CHAPTER LI.
EFFORTS AT ATONEMENT.
Madame Gosner was absent from her apartments. The terrible disappointment which had fallen upon her preyed so heavily upon her mind that anything like repose was impossible. For the time she was at war with life itself. The doubt that her husband was still living haunted her like a cry of destiny. She said little, and scarcely tasted food. The never-ending pain of her existence renewed itself, and threatened destruction to both reason and life.
Marguerite felt the change and was so wounded by it that her young life was doubly embittered. She did not share in her mother’s doubts of the king and queen; but honestly believed that her father had perished in prison, as thousands had died in that terrible place.
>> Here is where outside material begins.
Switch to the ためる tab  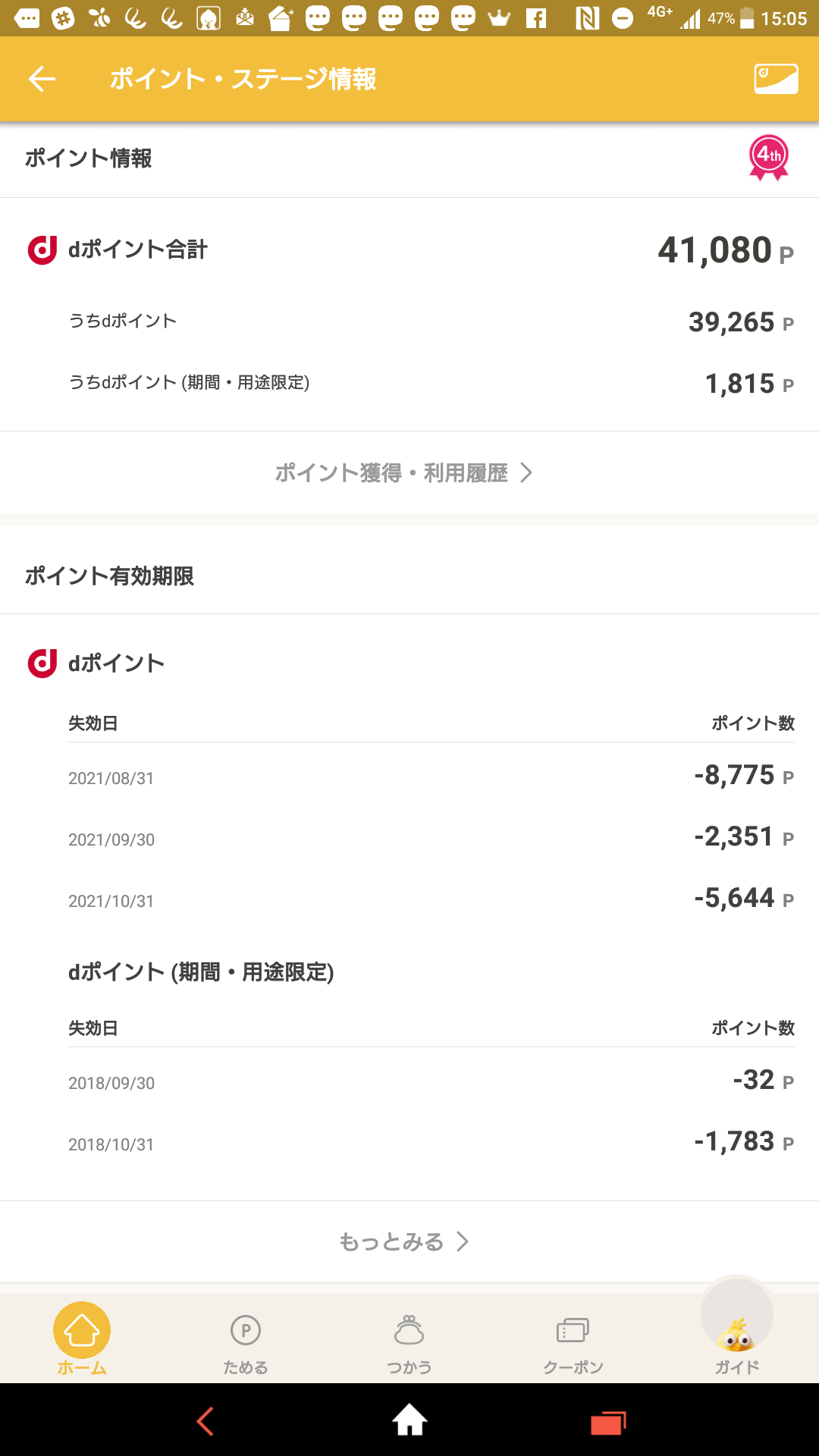246,1344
All these thoughts weighed down the heart of that young girl, for now she felt more lonely than ever. She was crying bitterly in her solitude when Monsieur Jacques came in. The man was greatly changed, both in person and manner, since she first saw him. He had gradually thrown off the rude dress and seeming of a plebeian, and assumed the garments and habits of a gentleman of the second class. His hair no longer concealed a noble forehead under its tangled masses; his hands were cleansed from the dust of the work-shop; his features, having thrown off their heavy expression, were grand rather than harsh. Marguerite did not know that she herself had won this man out of his extreme radicalism, and lured him back to his old nature, but it produced a kind and winning impression on her, which deepened the gratitude already in her heart, and would have made love a possibility but for the face she had seen that day in the streets of Paris, when her first flowers were offered for sale.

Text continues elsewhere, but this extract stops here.